**STATED EXERCISE:** Reproduce, without alteration, the items from the line containing "Describe the element at coordinates (528, 532)" through the line containing "issued [268, 702]", including both of those lines.
--- --- ---
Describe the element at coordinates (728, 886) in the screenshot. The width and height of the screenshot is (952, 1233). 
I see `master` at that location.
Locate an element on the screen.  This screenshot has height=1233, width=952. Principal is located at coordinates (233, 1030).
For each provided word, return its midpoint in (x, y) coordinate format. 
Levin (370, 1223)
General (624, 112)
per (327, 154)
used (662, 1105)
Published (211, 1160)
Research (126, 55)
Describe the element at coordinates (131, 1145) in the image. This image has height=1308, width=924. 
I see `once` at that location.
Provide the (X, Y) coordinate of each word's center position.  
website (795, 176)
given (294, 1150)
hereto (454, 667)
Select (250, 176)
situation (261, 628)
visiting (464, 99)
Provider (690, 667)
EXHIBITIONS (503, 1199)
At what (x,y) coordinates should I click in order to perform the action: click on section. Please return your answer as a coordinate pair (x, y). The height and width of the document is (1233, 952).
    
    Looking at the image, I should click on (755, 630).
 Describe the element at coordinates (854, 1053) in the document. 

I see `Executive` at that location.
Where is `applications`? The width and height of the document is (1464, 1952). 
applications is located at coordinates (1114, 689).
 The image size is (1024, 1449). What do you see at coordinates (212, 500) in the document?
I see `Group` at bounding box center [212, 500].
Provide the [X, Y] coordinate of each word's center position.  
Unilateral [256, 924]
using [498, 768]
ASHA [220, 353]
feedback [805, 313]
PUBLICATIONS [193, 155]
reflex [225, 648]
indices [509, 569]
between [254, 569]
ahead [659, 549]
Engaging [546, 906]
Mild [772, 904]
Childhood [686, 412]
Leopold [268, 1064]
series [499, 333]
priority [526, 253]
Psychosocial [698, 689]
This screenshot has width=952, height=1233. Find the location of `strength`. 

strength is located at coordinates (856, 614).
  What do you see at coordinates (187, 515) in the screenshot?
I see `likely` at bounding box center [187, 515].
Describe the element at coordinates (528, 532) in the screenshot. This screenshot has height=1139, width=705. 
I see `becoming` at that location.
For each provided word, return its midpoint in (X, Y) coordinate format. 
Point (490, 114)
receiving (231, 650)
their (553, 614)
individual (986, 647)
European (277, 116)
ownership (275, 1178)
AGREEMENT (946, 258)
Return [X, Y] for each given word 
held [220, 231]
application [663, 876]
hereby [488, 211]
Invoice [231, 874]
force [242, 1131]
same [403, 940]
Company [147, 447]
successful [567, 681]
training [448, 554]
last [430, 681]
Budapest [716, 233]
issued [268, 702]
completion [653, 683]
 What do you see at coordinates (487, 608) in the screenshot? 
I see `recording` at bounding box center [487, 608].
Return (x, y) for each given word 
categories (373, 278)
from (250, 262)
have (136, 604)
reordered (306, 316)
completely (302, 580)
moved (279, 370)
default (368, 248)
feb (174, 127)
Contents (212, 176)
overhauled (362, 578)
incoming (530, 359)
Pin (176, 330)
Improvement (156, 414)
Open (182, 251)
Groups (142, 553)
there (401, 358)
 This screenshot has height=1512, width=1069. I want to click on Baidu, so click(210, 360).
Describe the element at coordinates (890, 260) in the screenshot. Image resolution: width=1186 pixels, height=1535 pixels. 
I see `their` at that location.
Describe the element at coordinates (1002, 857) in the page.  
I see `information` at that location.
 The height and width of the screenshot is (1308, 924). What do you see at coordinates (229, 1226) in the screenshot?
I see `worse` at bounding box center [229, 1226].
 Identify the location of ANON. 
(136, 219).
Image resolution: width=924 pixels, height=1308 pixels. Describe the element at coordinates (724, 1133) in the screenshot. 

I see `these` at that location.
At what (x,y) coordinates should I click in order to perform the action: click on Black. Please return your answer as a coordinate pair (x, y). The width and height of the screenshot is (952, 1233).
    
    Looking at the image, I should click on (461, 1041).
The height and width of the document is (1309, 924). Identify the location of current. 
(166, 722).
--- --- ---
**RESULT FOR THIS TASK:**
Describe the element at coordinates (528, 532) in the screenshot. This screenshot has height=1139, width=705. 
I see `becoming` at that location.
For each provided word, return its midpoint in (X, Y) coordinate format. 
Point (490, 114)
receiving (231, 650)
their (553, 614)
individual (986, 647)
European (277, 116)
ownership (275, 1178)
AGREEMENT (946, 258)
Return [X, Y] for each given word 
held [220, 231]
application [663, 876]
hereby [488, 211]
Invoice [231, 874]
force [242, 1131]
same [403, 940]
Company [147, 447]
successful [567, 681]
training [448, 554]
last [430, 681]
Budapest [716, 233]
issued [268, 702]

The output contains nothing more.